And though Buckley said he “can only be optimistic” about the selections so far, he admitted he does have some concerns about all of the turnover in system and campus leadership.
“There’s going to be no one at the table with institutional history and memory,” Buckley said. “When there’s no one who has the background of who we are, then that can create problems. We’re such a complex entity on so many levels. Basically, it’ll be everybody new with no sense of how we got to where we are today…. It’s going to be interesting.”
Hyman did not appear to view the relative newness of many of her presidents and board members as a cause of concern.
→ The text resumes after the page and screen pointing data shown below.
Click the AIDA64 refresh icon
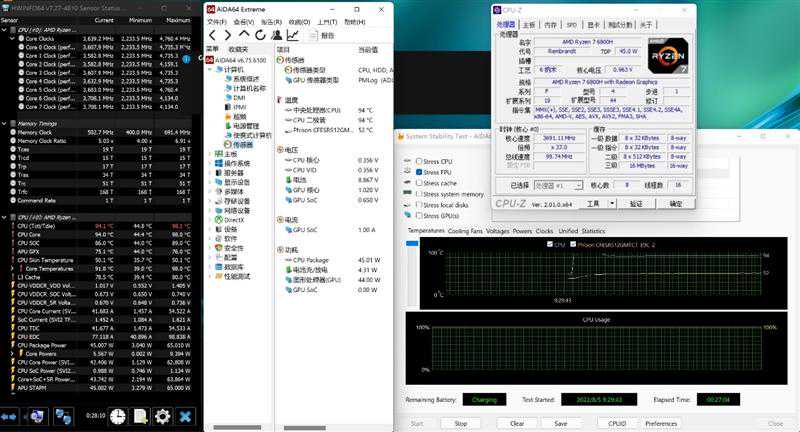The width and height of the screenshot is (800, 432). tap(260, 36)
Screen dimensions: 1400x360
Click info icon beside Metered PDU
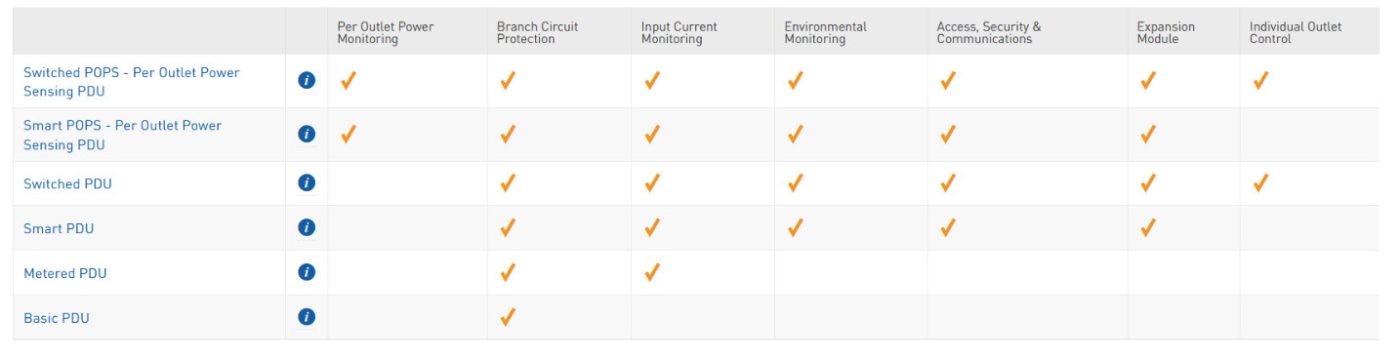click(307, 272)
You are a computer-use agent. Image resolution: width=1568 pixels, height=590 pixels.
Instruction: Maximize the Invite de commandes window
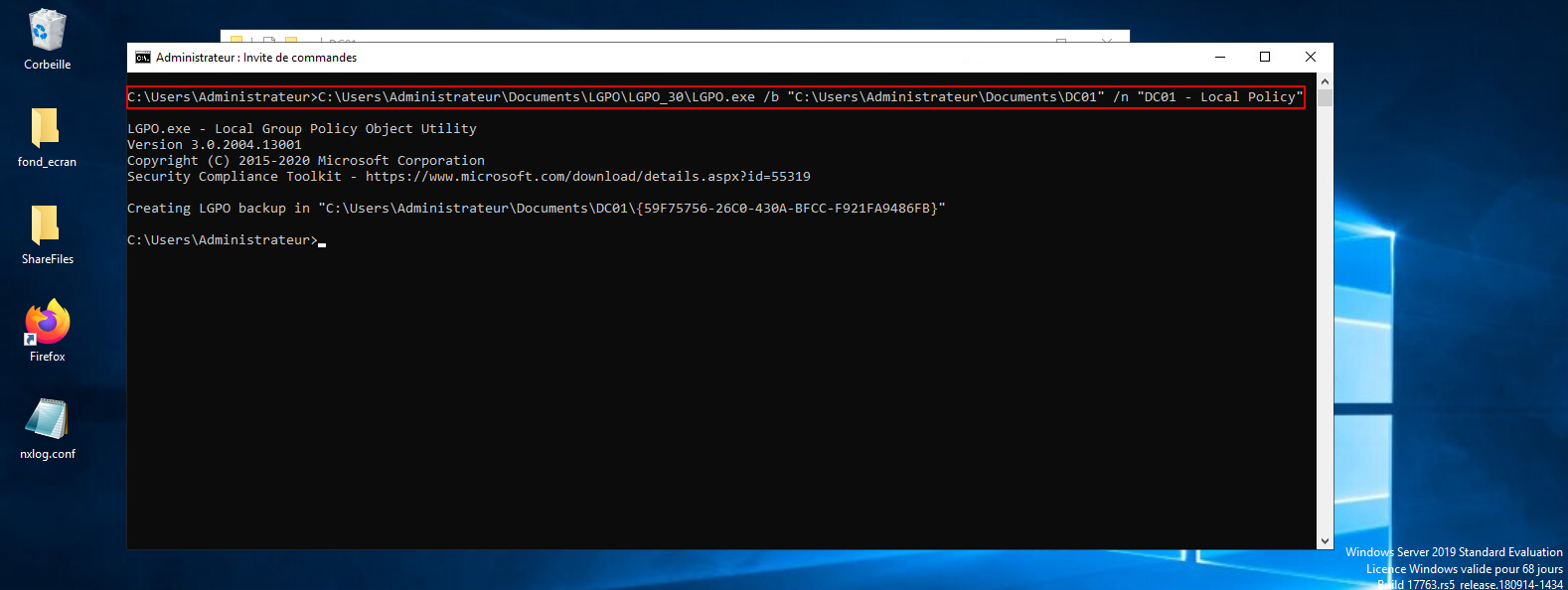[x=1265, y=58]
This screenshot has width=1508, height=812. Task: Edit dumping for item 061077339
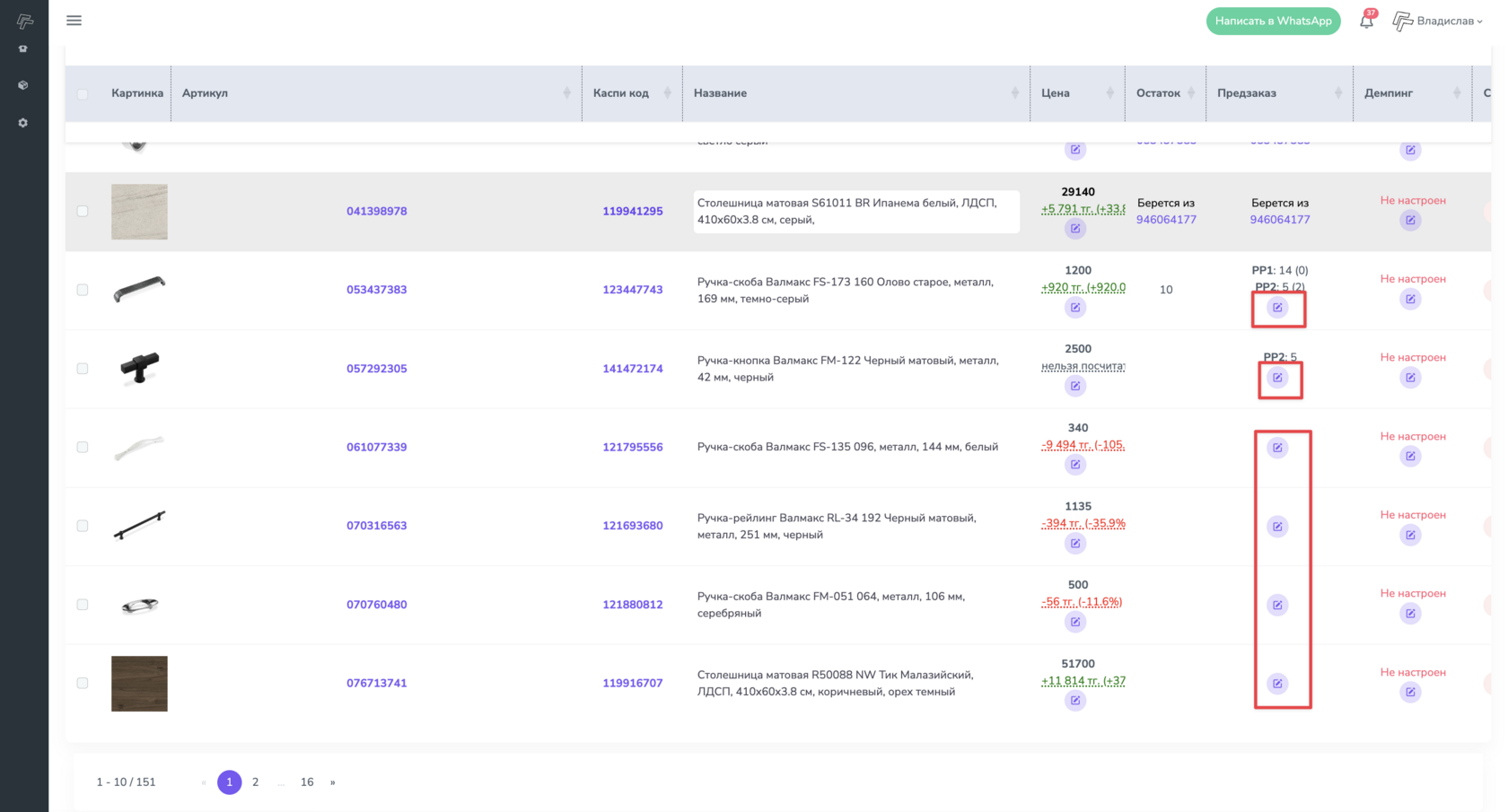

"We have a tremendous opportunity at City Colleges to transform our institution to ensure every student who comes to us can succeed," she wrote via e-mail. "To help us realize this vision, we have a great body of faculty, staff and students and we rely heavily on their expertise and experience to guide us. Our leadership team must set the vision and provide a clear set of goals and support to our faculty and staff. I believe, in our presidential candidates, we have dynamic individuals who will both listen and lead — and ultimately be able to ensure our students' success. We are also fortunate to have board members with extensive experience in education and leadership, deep knowledge of our city and its institutions, and a broad perspective on how community colleges especially can better prepare students to succeed in a global economy. I am very excited about the team we are assembling and the opportunity we have to significantly improve outcomes for City Colleges students."